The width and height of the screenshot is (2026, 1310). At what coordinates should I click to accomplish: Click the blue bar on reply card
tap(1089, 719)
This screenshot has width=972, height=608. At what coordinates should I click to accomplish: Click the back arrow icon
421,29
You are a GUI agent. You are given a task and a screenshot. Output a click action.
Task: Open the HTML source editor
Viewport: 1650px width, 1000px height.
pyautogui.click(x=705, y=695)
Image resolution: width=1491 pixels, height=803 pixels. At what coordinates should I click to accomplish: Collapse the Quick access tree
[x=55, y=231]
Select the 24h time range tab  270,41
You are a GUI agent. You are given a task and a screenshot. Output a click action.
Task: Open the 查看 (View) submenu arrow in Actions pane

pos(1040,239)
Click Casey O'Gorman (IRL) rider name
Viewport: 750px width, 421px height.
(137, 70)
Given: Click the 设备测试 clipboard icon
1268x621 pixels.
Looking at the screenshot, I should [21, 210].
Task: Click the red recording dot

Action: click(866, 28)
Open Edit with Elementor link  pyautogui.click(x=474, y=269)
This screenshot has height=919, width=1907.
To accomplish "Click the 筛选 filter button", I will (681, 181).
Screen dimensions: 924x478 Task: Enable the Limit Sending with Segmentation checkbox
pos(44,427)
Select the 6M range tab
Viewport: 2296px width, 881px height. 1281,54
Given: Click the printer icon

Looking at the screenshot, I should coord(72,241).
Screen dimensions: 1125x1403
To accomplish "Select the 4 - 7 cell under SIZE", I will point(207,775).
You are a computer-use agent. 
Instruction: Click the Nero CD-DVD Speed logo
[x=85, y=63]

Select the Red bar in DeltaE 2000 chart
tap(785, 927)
============
» YOUR GOAL:
I would like you to restate word for word the lines from the one with "Open Edit with" through the last line of the material above, and only those.

» WRITTEN RESPONSE:
Open Edit with Elementor link  pyautogui.click(x=474, y=269)
This screenshot has height=919, width=1907.
To accomplish "Click the 筛选 filter button", I will (681, 181).
Screen dimensions: 924x478 Task: Enable the Limit Sending with Segmentation checkbox
pos(44,427)
Select the 6M range tab
Viewport: 2296px width, 881px height. 1281,54
Given: Click the printer icon

Looking at the screenshot, I should coord(72,241).
Screen dimensions: 1125x1403
To accomplish "Select the 4 - 7 cell under SIZE", I will point(207,775).
You are a computer-use agent. 
Instruction: Click the Nero CD-DVD Speed logo
[x=85, y=63]

Select the Red bar in DeltaE 2000 chart
tap(785, 927)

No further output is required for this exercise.